What needs to be done = Please output the records below in full, exactly as given, but without the images.

————————

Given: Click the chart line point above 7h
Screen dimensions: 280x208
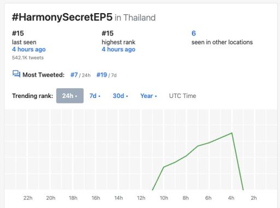Looking at the screenshot, I should point(198,146).
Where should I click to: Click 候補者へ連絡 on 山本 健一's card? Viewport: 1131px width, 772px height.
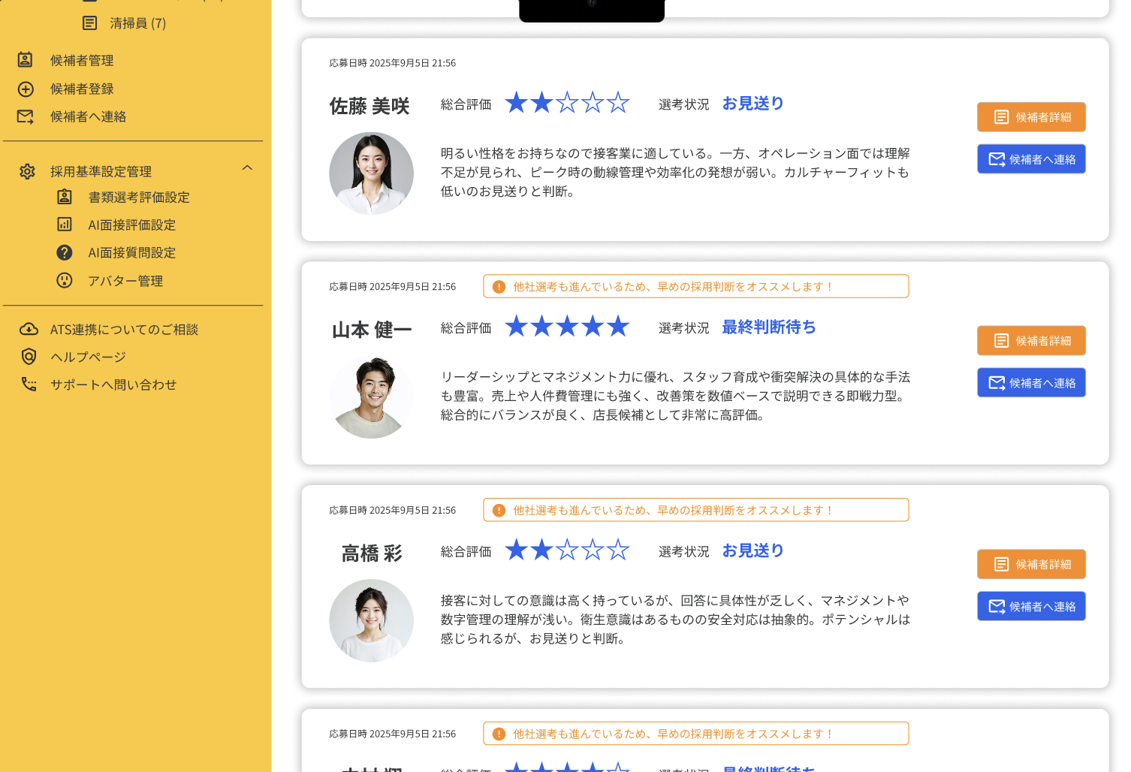1031,382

————————

Expected answer =
Given: Click the chart line point above 7h
Screen dimensions: 280x208
Looking at the screenshot, I should point(198,146).
Where should I click to: Click 候補者へ連絡 on 山本 健一's card? Viewport: 1131px width, 772px height.
1031,382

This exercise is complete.